■ Work instruction
For the listing below, give the count of lines containing "This", and no other text.

##### Data shown #####

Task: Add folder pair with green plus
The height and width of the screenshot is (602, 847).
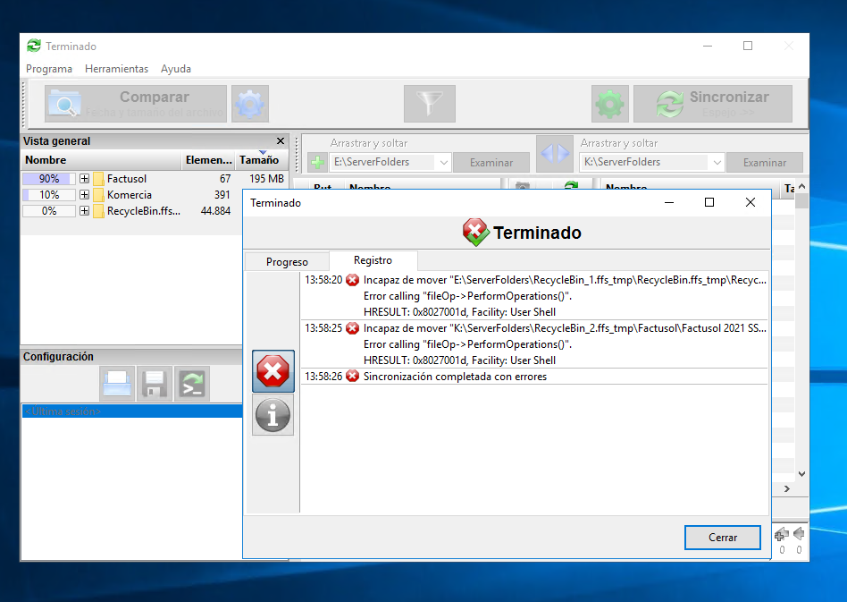Action: click(317, 163)
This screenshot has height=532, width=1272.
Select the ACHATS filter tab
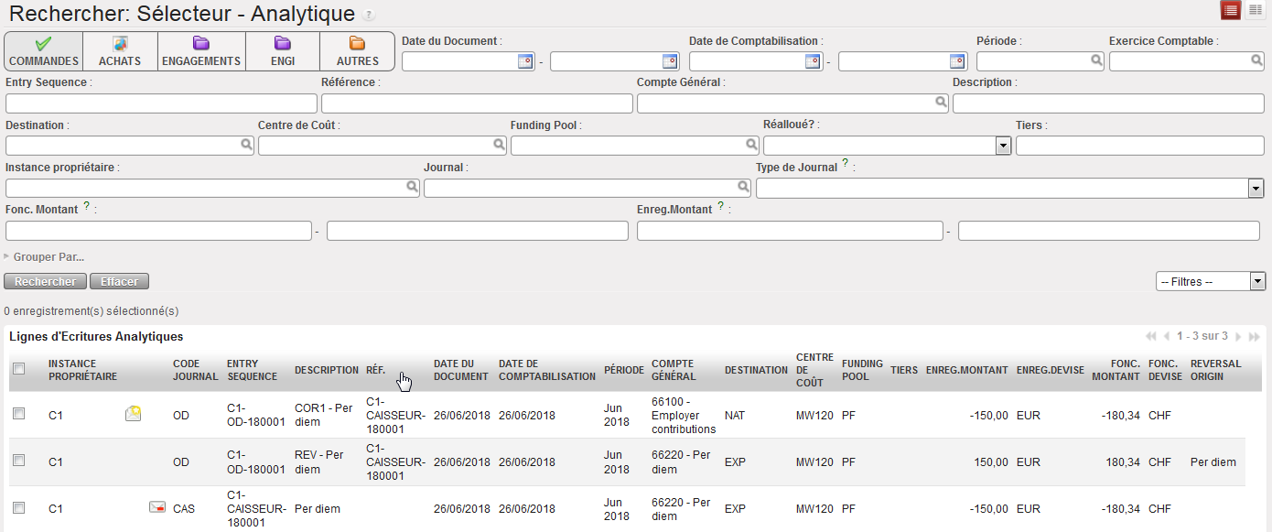(x=120, y=52)
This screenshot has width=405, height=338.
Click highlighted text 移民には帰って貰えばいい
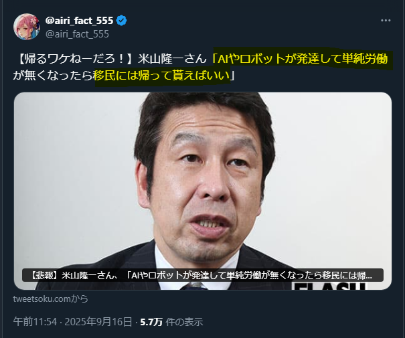(x=162, y=76)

#####

■ Exercise result
2